Learning to Watermark in the Latent Space of Generative Models
Sylvestre-Alvise Rebuffi 1, Tuan Tran 1, Valeriu Lacatusu 1, Pierre Fernandez 1, Tomáš Souček 1, Nikola Jovanović 1,2, Tom Sander 1, Hady Elsahar 1, Alexandre Mourachko 1
1 Meta
Published on arXiv
2601.16140
Output Integrity Attack
OWASP ML Top 10 — ML09
Key Finding
Latent space watermarking achieves competitive robustness with up to 20x speedup compared to pixel-space post-hoc watermarking methods while enabling tamper-resistant in-model deployment.
DistSeal
Novel technique introduced
Existing approaches for watermarking AI-generated images often rely on post-hoc methods applied in pixel space, introducing computational overhead and potential visual artifacts. In this work, we explore latent space watermarking and introduce DistSeal, a unified approach for latent watermarking that works across both diffusion and autoregressive models. Our approach works by training post-hoc watermarking models in the latent space of generative models. We demonstrate that these latent watermarkers can be effectively distilled either into the generative model itself or into the latent decoder, enabling in-model watermarking. The resulting latent watermarks achieve competitive robustness while offering similar imperceptibility and up to 20x speedup compared to pixel-space baselines.

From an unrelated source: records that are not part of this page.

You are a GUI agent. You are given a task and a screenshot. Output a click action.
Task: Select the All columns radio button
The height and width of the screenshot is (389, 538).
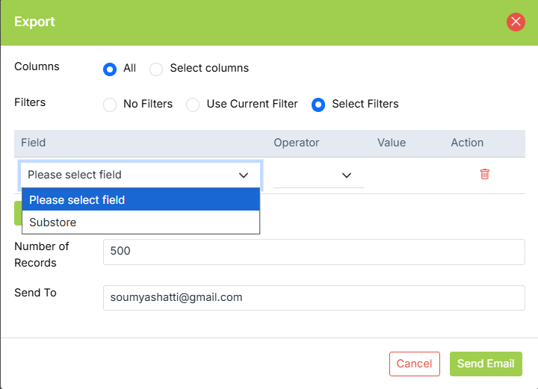click(110, 69)
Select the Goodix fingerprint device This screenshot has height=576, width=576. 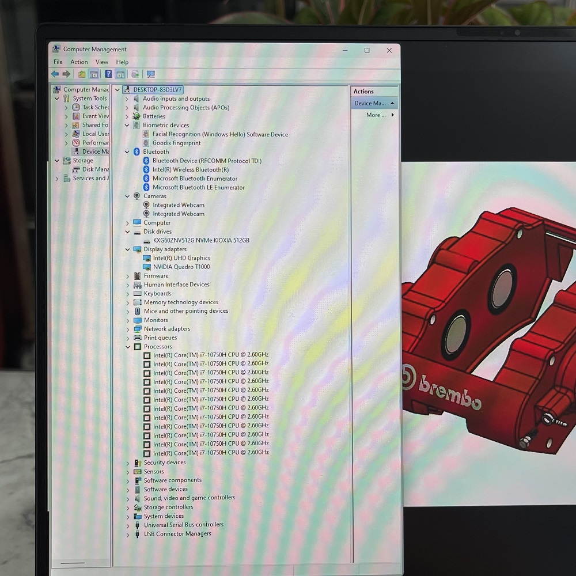[x=176, y=143]
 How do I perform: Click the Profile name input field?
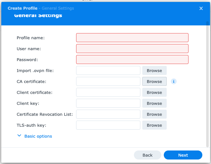pyautogui.click(x=132, y=38)
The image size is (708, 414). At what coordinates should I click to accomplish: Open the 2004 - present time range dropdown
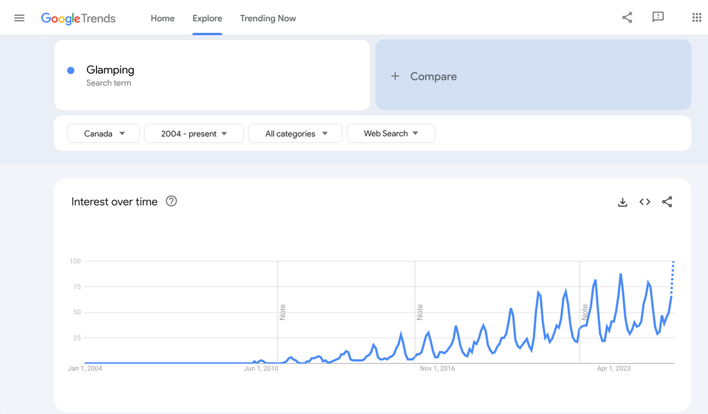click(194, 134)
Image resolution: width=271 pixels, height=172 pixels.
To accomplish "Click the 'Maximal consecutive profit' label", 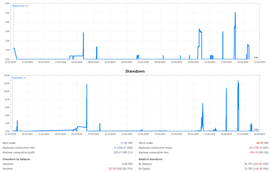I will [19, 152].
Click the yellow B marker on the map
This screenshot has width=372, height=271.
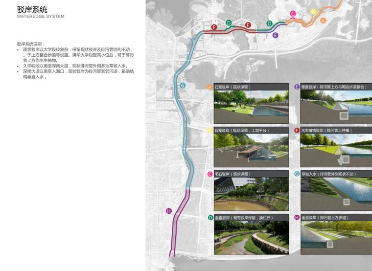tap(313, 11)
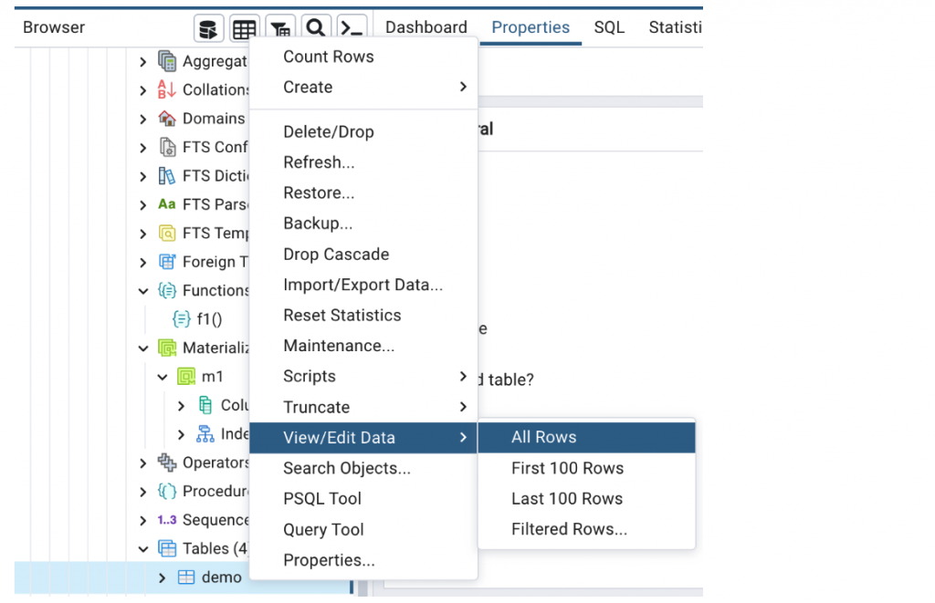Select First 100 Rows option
This screenshot has width=935, height=603.
tap(567, 468)
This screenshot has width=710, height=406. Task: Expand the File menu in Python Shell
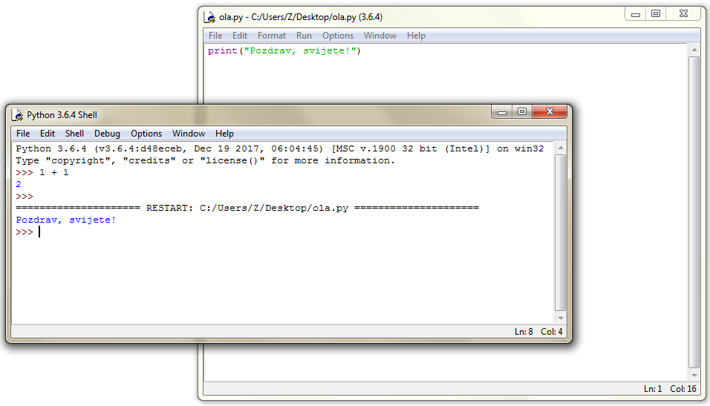pos(23,134)
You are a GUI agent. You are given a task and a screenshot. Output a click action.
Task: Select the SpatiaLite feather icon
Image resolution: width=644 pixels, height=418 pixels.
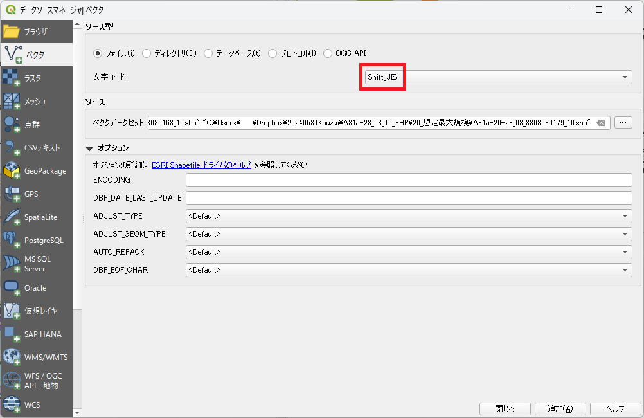tap(12, 217)
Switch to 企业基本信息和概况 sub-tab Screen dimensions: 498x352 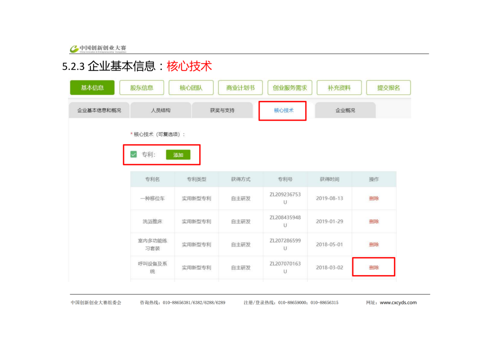point(99,111)
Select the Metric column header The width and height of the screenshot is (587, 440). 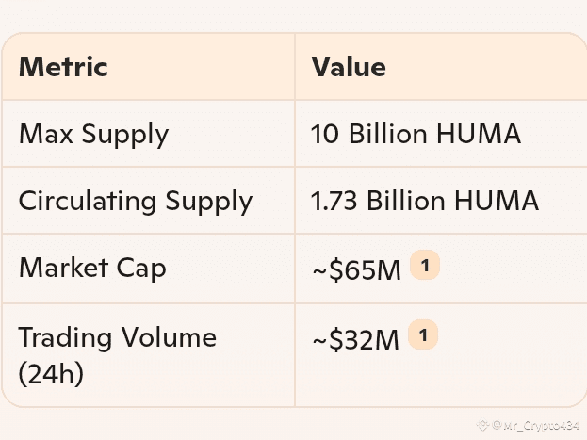63,67
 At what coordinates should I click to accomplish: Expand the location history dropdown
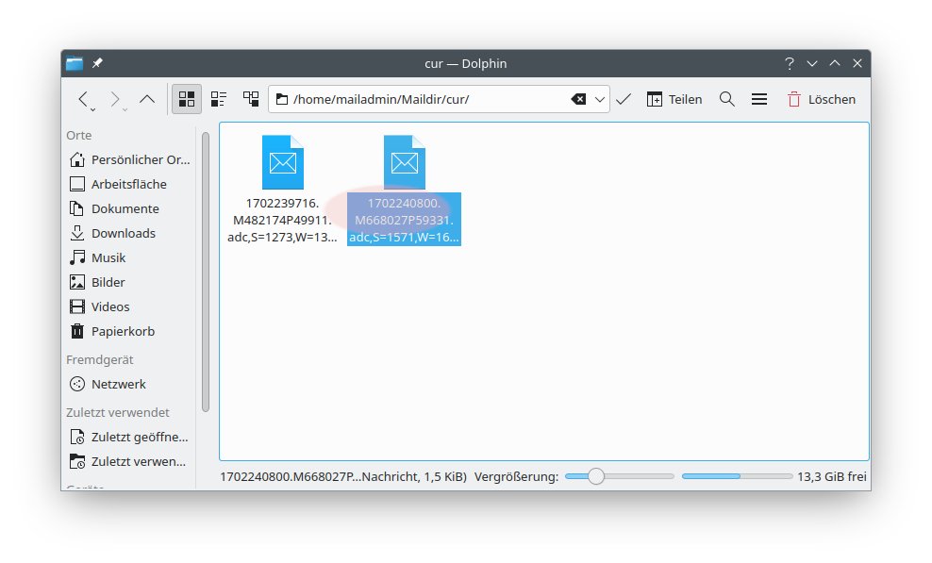point(600,99)
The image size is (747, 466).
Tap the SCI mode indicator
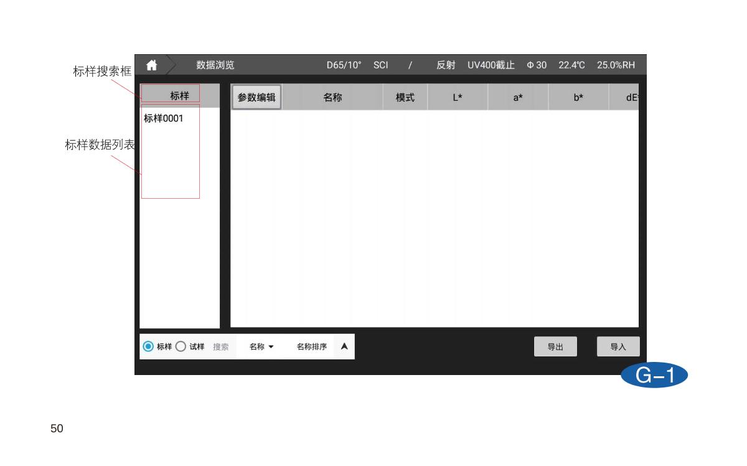coord(381,65)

Our experiments further reveal that distilling latent watermarkers outperforms distilling pixel-space ones, providing a solution that is both more efficient and more robust.
Key Contributions
- DistSeal: a unified latent-space watermarking framework compatible with both diffusion and autoregressive image generation models, achieving up to 20x speedup over pixel-space baselines
- Demonstrates that latent watermarkers can be distilled into generative model weights or the latent decoder for in-model watermarking that cannot be bypassed in open-source deployments
- Empirically shows that distilling latent watermarkers is more effective than distilling pixel-space watermarkers, achieving state-of-the-art robustness for in-model watermarking
🛡️ Threat Analysis
Watermarks are embedded in model OUTPUTS (generated images) to authenticate synthetic origin and trace content provenance — this is content watermarking for output integrity, not model IP protection. The paper explicitly targets AI-generated content authentication and deepfake attribution.